Starry Eyes, 2014.
Directed by Kevin Kolsch, Dennis Widmyer
Starring Alex Essoe, Amanda Fuller, Noah Segan
Aspiring actress Sarah responds to an intriguing casting call, but soon finds out just how much is expected of her for the role of a lifetime.
If you want to make films you go to L.A. If you want to be repelled you watch films about L.A. There’s no shortage of films taking aim at the show business side of the ‘city of angels’, usually stemming from some form of disillusionment on the part of writers or directors. Any place with the potential to grant wishes is bound to attract the most optimistic of folks, and if that same place then denies them their dreams -or worse, twists them- it’s understandable when it attracts the harshest satire. The 1989 film Society is one such example; a film in which the Hollywood elite are nothing more than physical representations of the disgust that writer Woody Keith felt for the people he knew at that time. Picking up this torch and running with it is Starry Eyes from directing duo Kevin Kolsch and Dennis Widmyer.
Aspiring actress Sarah (Alex Essoe) is caught in the typical rut of attending any audition she can before being waved away and returning to her job at a potato-themed restaurant. Sharing an apartment with her best friend Tracey (Amanda Fuller) she spends her free time surrounded by Tracey’s aimless friends and deflecting bitchy comments from semi-rival Erin (Fabianne Therese). While attending one audition she’s discarded somewhat more harshly than usual and she snaps; running to the bathroom where she enacts her usual routine of self-harm by violently pulling her hair out during times of stress. This catches the attention of the female casting agent (Maria Olsen) who happened to see Sarah’s outburst, and she’s put forward to meet the film’s producer. From here Starry Eyes explores not so much the depths of ambition but rather the misery of desperation as Sarah is sexually propositioned by the producer (Louis Dezseran) and told this is her gateway to stardom. The ramifications of this incident play out over the film’s second half and we watch as Sarah spirals into an uncertain reality.

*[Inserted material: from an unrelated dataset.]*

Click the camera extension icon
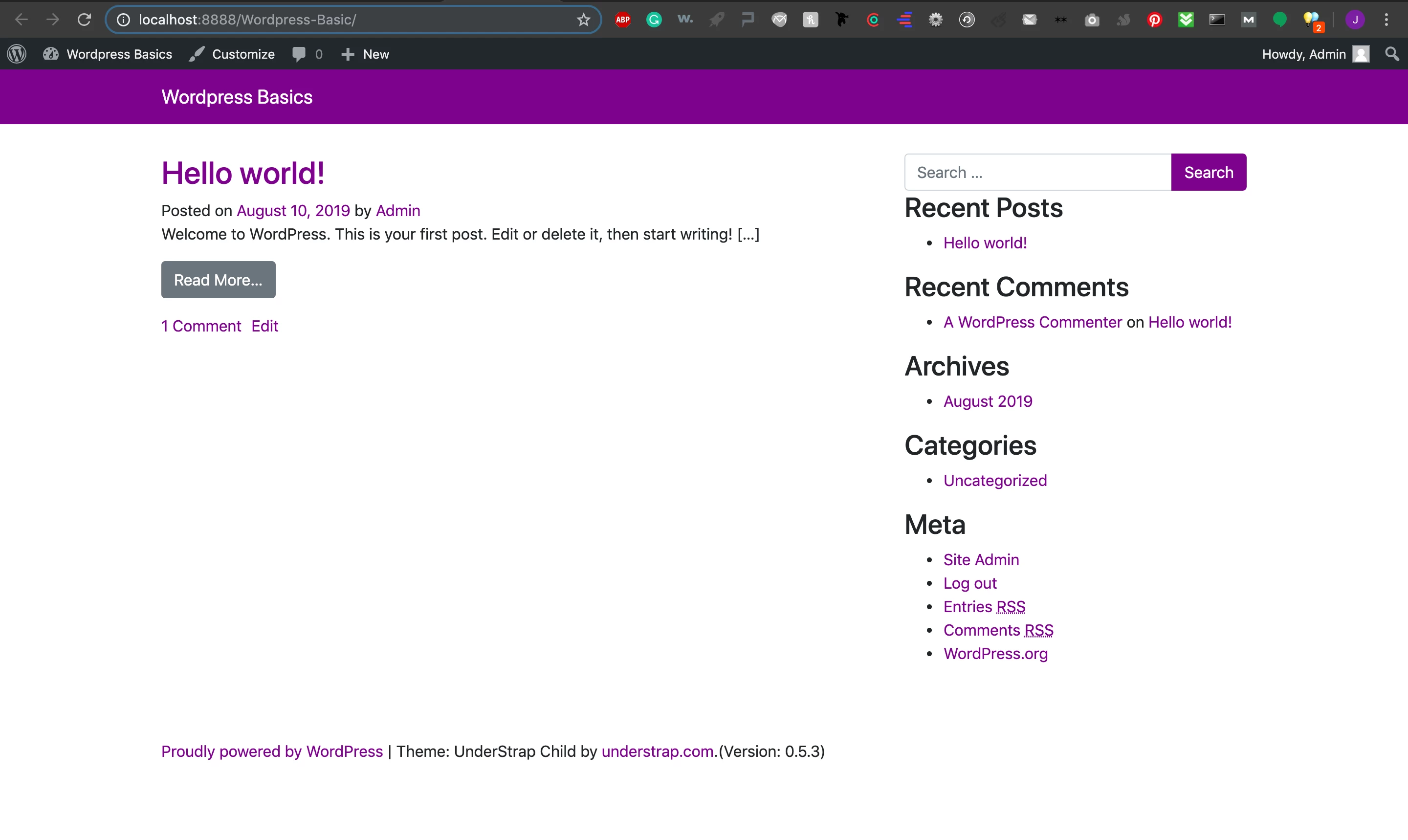Image resolution: width=1408 pixels, height=840 pixels. coord(1092,20)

Starry Eyes has more in common with previous L.A.-based horror tales than a simple distrust of the Hollywood-elite; it feels more like a script that has been sitting in a drawer since 1988 and has maintained elements of its decade. Jonathan Snipes’ music is perhaps the most obvious callback to films of that time, with a brilliant electronic score underlining the seedy nature of the city by night. It’s used rather sparingly but is certainly a success in that it leaves you wanting more, especially as the visuals reach a visceral frenzy. The direction is accomplished throughout and while nobody films L.A. by night like Michael Mann both Kolsch and Widmyer have performed admirably, conveying the deliberate artifice permeating both the city and its inhabitants. Another hallmark of the 80s -body horror- takes centre stage during the film’s final third as Sarah’s decision to abandon her old life is made physical, and part of this transformation is the film’s jet-black humour. While there are no overt jokes the notion of Sarah’s transformation is itself satire aimed at the upper echelons of Hollywood, the monsters they must become in order to succeed and the way in which they discard of anyone close to them en route to the top. This transformation is slow and painful, but it’s clear both directors value atmosphere over brutality as any physical violence towards people other than Sarah is heavily compartmentalised.

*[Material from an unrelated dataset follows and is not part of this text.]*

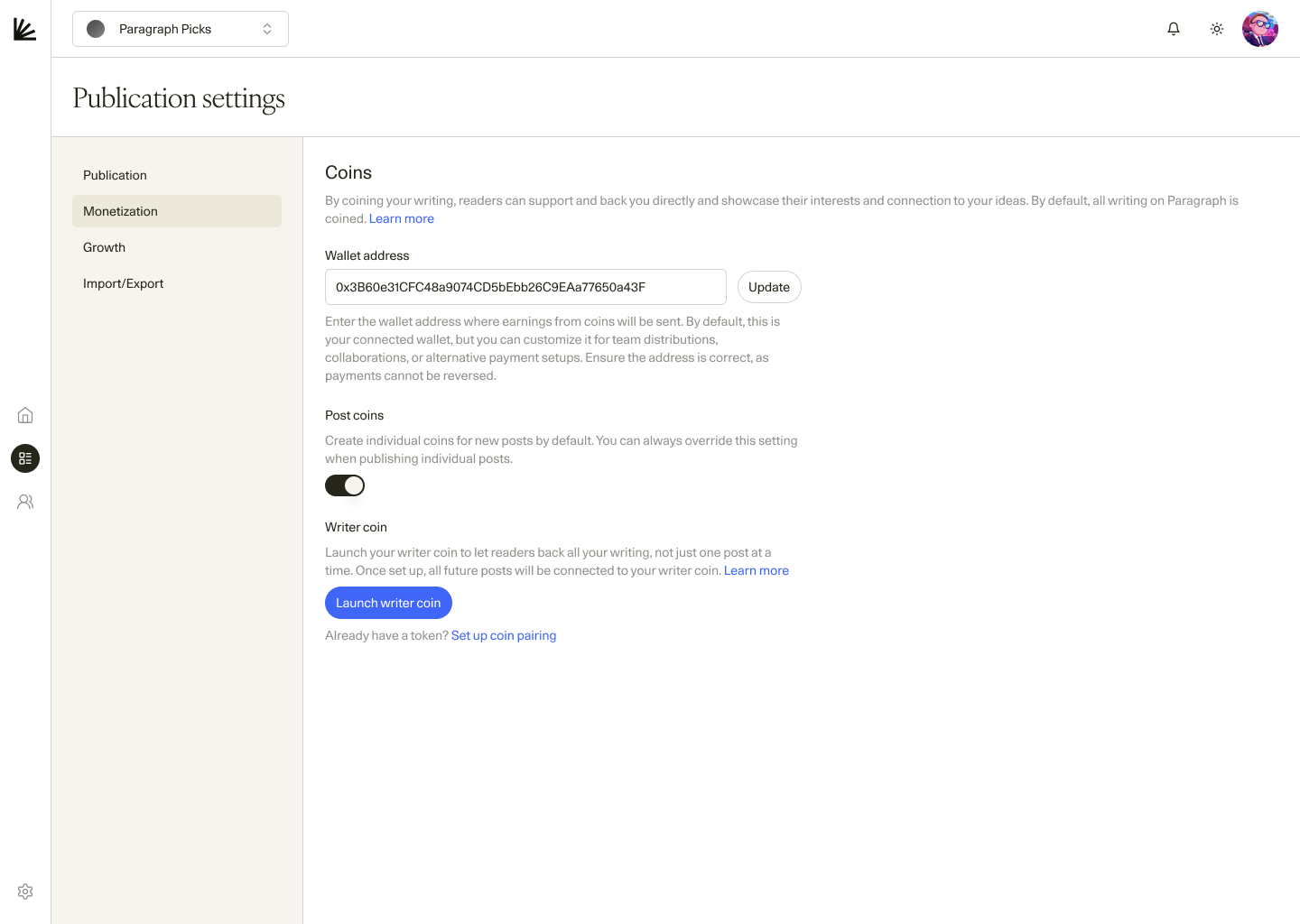Select the dashboard icon in the left sidebar
This screenshot has height=924, width=1300.
(24, 457)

Alex Essoe’s performance as a frustrated actress and desperate human being is undeniably great, with each scene giving her a new low point to aim for that she effortlessly hits. Every turn from Sarah is portrayed believably and done so with a visibly broken heart. Her performance manages to outshine others in the film, such as Marc Senter’s production assistant, who comes across as a villain from a children’s book when placed next to Essoe’s naturalistic and vulnerable Sarah. The Producer himself played by Louis Dezseran is another slightly camp villain, the kind Ray Wise plays well but manages to keep grounded and seemingly capable of violence. Noah Segan is somewhat of a wet blanket as Danny, although at least partially intentionally given his relative inaction is what spurs Sarah on to a second meeting with The Producer. Luckily Sarah is never really away from the screen, but it’s a relatively disappointing crop of characters in relation to an amazing central performance.
There are however issues Sarah’s transformation, such as the languorous pacing with which we observe every physical step of her descent into a bag of mush. The more disappointing aspect is in its failure to do more with the idea that the entertainment industry is run by Satanists intent on recruiting. It’s a single stab in the gut of Hollywood but it hardly twists the knife, instead content with letting us watch the knife enter slowly over roughly ninety minutes. Sarah’s increasingly tenuous grasp on reality is also one echoed by an audience making it harder to invest in certain scenes as they happen. Her crumbling perception is repeatedly used more as a rug-pull than an exploration of her psyche. There’s enough to admire in Starry Eyes, but ultimately the wry smile with which we complete our story is not quite enough to make the preceding physical and mental anguish endured by Sarah and her friends one worth revisiting.